When he’d first mentioned his intention to do everything within his power to reopen the case and clear his uncle’s name, Yvonne had hoped and prayed he would change his mind. If he tried to get the case reopened, he was bound to rile the whole county—both blacks and whites. She’d never forget how tense race relations were twenty years ago when the local sheriff’s office had come to the conclusion that Lemar Fuqua had murdered Audrey and Lisette and then shot himself. A double-murder and a suicide.

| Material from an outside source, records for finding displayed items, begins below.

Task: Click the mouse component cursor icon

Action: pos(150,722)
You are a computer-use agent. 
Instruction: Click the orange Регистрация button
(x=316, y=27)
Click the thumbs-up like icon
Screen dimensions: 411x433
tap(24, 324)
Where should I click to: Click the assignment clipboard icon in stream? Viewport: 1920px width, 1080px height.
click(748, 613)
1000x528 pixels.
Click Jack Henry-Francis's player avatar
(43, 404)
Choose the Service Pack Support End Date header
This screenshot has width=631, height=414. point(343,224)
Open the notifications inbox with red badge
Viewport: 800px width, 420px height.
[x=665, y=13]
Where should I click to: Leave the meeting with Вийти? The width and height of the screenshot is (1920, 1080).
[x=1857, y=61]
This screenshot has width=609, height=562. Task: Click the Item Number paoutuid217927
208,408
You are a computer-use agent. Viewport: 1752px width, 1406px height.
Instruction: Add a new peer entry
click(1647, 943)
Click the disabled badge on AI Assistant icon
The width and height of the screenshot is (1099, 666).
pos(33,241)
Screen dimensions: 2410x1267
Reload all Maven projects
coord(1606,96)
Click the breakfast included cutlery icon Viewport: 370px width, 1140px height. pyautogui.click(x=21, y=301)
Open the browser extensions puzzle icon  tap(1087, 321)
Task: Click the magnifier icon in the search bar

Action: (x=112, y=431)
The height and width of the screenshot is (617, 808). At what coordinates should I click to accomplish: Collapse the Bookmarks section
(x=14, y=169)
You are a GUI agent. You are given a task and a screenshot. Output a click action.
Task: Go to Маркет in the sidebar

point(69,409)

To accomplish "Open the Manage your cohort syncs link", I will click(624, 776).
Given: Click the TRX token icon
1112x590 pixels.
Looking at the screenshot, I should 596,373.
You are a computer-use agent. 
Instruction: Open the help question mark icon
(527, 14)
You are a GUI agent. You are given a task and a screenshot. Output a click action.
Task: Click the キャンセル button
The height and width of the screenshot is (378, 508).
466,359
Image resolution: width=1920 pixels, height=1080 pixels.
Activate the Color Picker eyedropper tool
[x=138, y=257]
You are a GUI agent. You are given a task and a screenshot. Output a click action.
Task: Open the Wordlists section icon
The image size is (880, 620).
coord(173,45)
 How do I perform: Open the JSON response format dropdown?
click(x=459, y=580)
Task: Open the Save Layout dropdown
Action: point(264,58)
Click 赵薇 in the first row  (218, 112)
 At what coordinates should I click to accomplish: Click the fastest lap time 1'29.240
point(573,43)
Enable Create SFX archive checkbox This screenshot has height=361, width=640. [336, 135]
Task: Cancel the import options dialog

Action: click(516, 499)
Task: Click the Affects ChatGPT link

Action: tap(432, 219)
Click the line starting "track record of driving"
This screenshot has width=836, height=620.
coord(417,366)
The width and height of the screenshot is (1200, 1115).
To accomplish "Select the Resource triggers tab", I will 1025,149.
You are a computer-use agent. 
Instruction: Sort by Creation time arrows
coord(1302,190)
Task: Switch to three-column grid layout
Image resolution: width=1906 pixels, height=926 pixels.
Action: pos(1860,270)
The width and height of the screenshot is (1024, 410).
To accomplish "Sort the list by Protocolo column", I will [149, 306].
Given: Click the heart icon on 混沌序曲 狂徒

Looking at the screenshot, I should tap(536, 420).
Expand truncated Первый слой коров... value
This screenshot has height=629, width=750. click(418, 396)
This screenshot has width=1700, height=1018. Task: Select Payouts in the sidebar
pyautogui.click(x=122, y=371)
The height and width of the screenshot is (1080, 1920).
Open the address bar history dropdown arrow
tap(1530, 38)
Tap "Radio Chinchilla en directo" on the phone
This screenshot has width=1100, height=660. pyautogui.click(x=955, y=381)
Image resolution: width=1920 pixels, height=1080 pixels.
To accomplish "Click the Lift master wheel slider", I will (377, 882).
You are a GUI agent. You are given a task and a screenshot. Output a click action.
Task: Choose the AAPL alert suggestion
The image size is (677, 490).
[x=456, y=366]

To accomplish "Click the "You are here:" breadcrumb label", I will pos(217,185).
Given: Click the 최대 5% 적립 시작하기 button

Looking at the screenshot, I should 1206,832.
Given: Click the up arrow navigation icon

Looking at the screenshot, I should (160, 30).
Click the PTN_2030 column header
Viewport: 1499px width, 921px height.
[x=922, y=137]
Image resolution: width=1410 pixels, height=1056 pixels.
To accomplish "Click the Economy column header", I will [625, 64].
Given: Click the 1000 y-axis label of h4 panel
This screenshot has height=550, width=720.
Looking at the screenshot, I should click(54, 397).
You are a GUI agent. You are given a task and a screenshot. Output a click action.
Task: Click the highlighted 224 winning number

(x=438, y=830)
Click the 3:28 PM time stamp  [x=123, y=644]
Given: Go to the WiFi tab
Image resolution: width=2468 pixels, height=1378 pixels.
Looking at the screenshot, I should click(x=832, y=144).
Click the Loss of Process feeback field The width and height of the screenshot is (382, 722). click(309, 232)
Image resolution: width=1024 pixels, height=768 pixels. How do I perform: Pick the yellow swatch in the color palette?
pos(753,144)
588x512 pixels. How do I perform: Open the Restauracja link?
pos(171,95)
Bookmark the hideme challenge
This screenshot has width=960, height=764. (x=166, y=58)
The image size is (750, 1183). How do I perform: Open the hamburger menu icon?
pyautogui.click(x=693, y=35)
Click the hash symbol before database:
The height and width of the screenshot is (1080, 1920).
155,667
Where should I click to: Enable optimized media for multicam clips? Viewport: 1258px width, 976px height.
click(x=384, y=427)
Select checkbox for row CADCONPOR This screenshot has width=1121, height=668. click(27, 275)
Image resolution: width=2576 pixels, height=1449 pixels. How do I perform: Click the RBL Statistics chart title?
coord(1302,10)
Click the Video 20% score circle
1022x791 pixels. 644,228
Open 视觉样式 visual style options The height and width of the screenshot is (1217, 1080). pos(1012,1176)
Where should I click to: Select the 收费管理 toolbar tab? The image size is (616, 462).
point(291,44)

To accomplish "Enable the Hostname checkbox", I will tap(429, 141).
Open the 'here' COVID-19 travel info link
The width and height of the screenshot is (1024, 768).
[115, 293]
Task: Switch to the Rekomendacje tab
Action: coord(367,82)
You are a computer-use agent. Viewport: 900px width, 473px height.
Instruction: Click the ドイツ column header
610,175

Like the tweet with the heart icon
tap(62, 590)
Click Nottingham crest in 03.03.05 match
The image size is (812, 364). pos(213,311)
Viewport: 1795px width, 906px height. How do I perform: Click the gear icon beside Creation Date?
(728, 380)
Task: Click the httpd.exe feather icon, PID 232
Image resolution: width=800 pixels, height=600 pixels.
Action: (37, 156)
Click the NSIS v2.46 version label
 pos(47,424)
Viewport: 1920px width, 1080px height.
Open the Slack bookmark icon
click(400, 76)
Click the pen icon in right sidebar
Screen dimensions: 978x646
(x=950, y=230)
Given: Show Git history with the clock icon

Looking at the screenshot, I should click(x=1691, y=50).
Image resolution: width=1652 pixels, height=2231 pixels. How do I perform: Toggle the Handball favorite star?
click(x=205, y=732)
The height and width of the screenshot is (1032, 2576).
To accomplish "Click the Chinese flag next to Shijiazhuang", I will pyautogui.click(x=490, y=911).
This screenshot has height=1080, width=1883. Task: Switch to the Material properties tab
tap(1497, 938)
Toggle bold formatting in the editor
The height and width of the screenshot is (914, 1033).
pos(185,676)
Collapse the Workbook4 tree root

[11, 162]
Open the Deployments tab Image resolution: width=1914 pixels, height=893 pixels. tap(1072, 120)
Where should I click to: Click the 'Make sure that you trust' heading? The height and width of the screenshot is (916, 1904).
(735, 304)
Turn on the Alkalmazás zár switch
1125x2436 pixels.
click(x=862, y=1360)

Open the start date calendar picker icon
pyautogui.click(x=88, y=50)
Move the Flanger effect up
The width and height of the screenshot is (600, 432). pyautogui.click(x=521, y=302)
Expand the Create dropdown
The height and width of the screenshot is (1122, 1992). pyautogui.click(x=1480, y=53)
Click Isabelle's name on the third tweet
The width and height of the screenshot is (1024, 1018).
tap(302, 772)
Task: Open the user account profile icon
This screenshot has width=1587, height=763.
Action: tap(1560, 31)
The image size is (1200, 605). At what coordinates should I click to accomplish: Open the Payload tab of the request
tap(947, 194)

Everyone who’d known Lemar said he wasn’t capable of murder and she agreed wholeheartedly. Her brother had been a kind, gentle man. And he’d been fond of the three Desmond sisters his entire life. They had played together as children and grown up together at Belle Rose. Twenty years ago when Lemar had been branded a murderer, she had tried her best to persuade the local authorities that they’d made a mistake, that they should look elsewhere for their killer. But an ugly rumor that had spread like wildfire convinced the townspeople of Lemar’s guilt—the vicious rumor that Lemar had been deeply in love with Lisette and had gone mad when she became engaged to Parry Clifton. Even the whispered supposition of an interracial love affair had been enough to once again bring to the surface the fear, anger, suspicion, and hatred that had long existed between the two races.